Wer den seelischen Ausdruck, der nach Stille verlangt und ruft, zum Hintergrund lyrischer Kundgabe wählt, rutscht in ein falsches Genre, wenn er vom Lärm der Fabrikhalle oder dem Geschrei der politischen Versammlung erzählt, ohne diese Sachverhalte in die Imago der Anima, das Bild der Seele, heben, und mit ihr verschmelzen, amalgamieren zu können.
Natürlich wird, wer den Ausruf „Ich leide unter diesem Lärm!“ zum Stoff und Anlaß lyrischer Kundgabe wählt, mittels Anwendung der explorativen Sprachfunktion Gegenständlichkeiten aufrufen, anreißen, apostrophieren, die jene Hölle beschwören, in der die gequälte Seele sich durch lyrische Interjektionen Luft zu machen sucht. Aber diese sind Mittel, kein Zweck, und sie gehen im Malstrom der beschworenen Ängste und Verbitterungen, in der apokalyptischen Lava unter, die aus der geborstenen und aufgeplatzten Seele emporquillt.
Wer den seelischen Ausdruck, der nach Stille verlangt und ruft, zum Hintergrund lyrischer Kundgabe wählt, rutscht ebenfalls in ein falsches Genre, wenn er sich in der dramatischen Darstellung eines Streits mit dem unruhestiftenden, krakeelenden Nachbarn ergeht, ohne den Disput auf die innere Bühne der mit sich ringenden Seele zu heben, die sich vergeblich müht, das Katzengejammer der Klage, das Heulen der kindlichen Begierden und das Zungenschnalzen einer frivolen Lustbarkeit durch die magische Einstrahlung eines kühlen inneren Monds oder die panische Beleuchtung einer geistigen Sonne zu stillen und zu befrieden.

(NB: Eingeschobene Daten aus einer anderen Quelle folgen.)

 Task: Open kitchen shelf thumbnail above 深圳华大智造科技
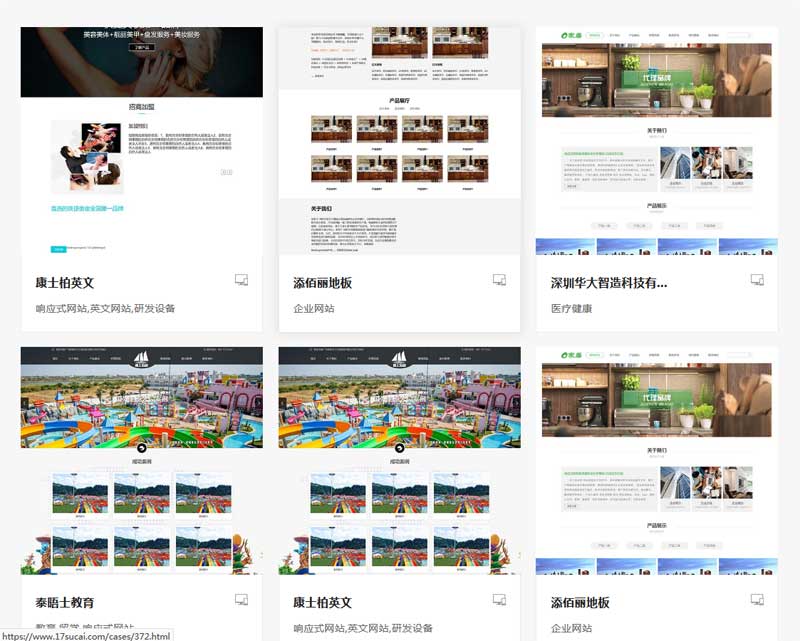pos(657,140)
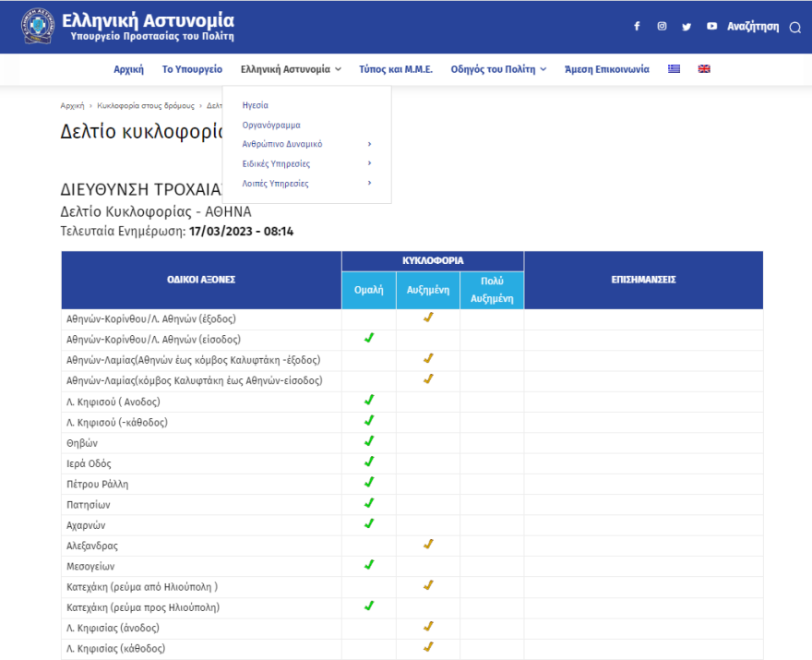Screen dimensions: 812x660
Task: Click the yellow checkmark for Αλεξάνδρας row
Action: pos(428,545)

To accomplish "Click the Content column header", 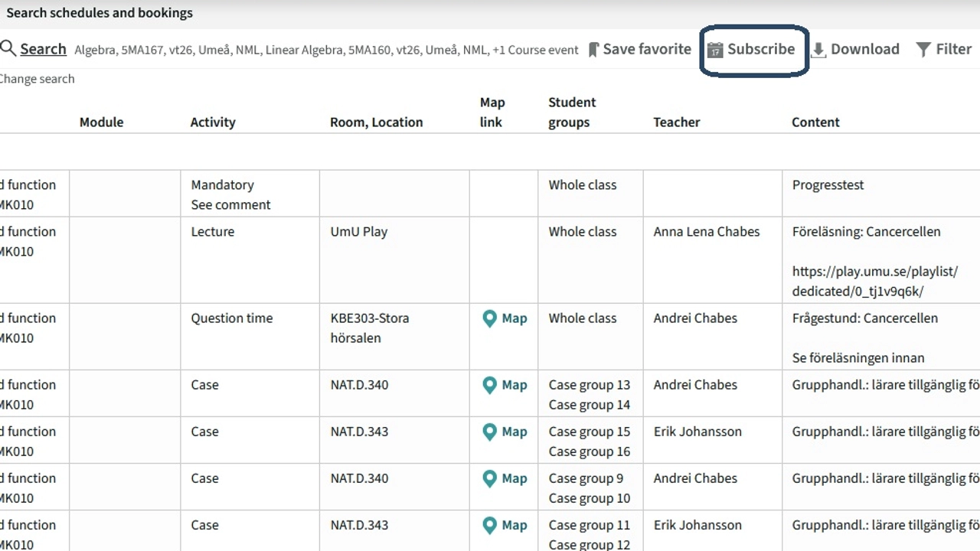I will [x=815, y=122].
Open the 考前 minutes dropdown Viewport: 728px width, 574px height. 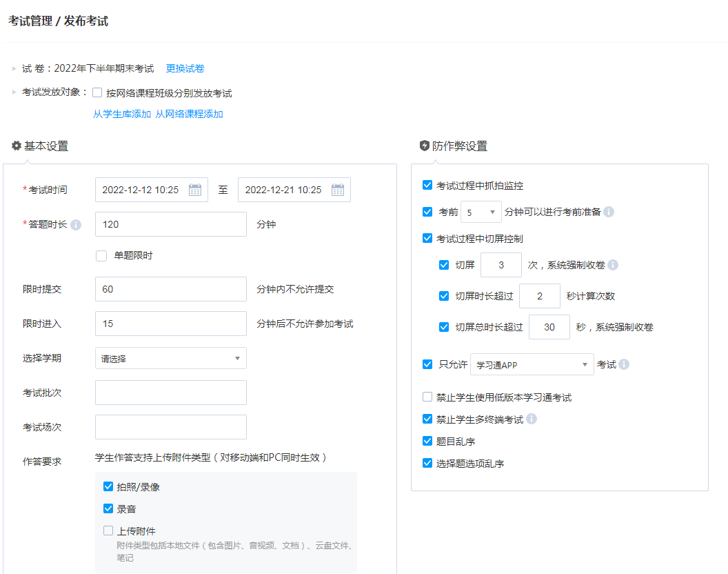click(481, 212)
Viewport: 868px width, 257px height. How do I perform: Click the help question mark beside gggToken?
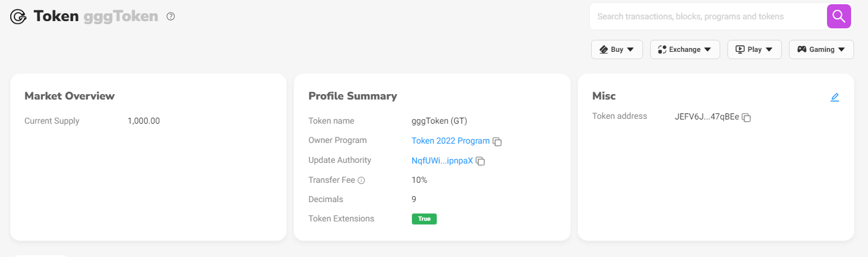point(171,17)
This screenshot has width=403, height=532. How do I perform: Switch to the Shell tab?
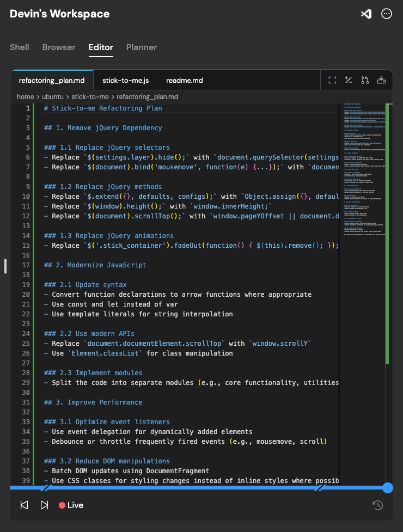click(x=20, y=47)

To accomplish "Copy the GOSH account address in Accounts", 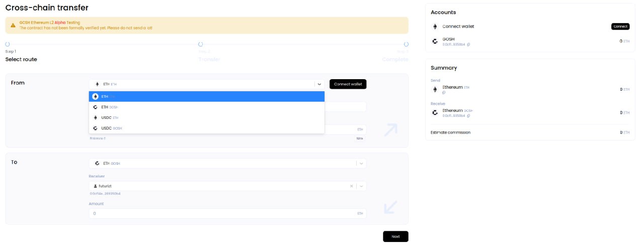I will (468, 45).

Wer spricht, wenn das Gedicht die Wendung „Bitte leise!“ zum Stoff und Anlaß lyrischer Kundgabe nimmt? Eine Stimme, die dich anmutet und dir zumutet, deine Stimme sein zu können, wenn du dir in einer ähnlichen Seelenlage Luft zu machen wünschtest. Die Stimme des Gedichts ist demnach nicht die versteckte, maskierte, mystifizierte Stimme des Dichters, nicht sein alter ego, sondern die virtuelle Stimme des Lesers, die der Dichter ihm leiht, entäußert, schenkt.
Wer im liedhaften Ton beginnt und in einem bitter-satirischen Bonmot abbricht, erweist sich als gescheiterter Dichter und geborener Feuilletonist.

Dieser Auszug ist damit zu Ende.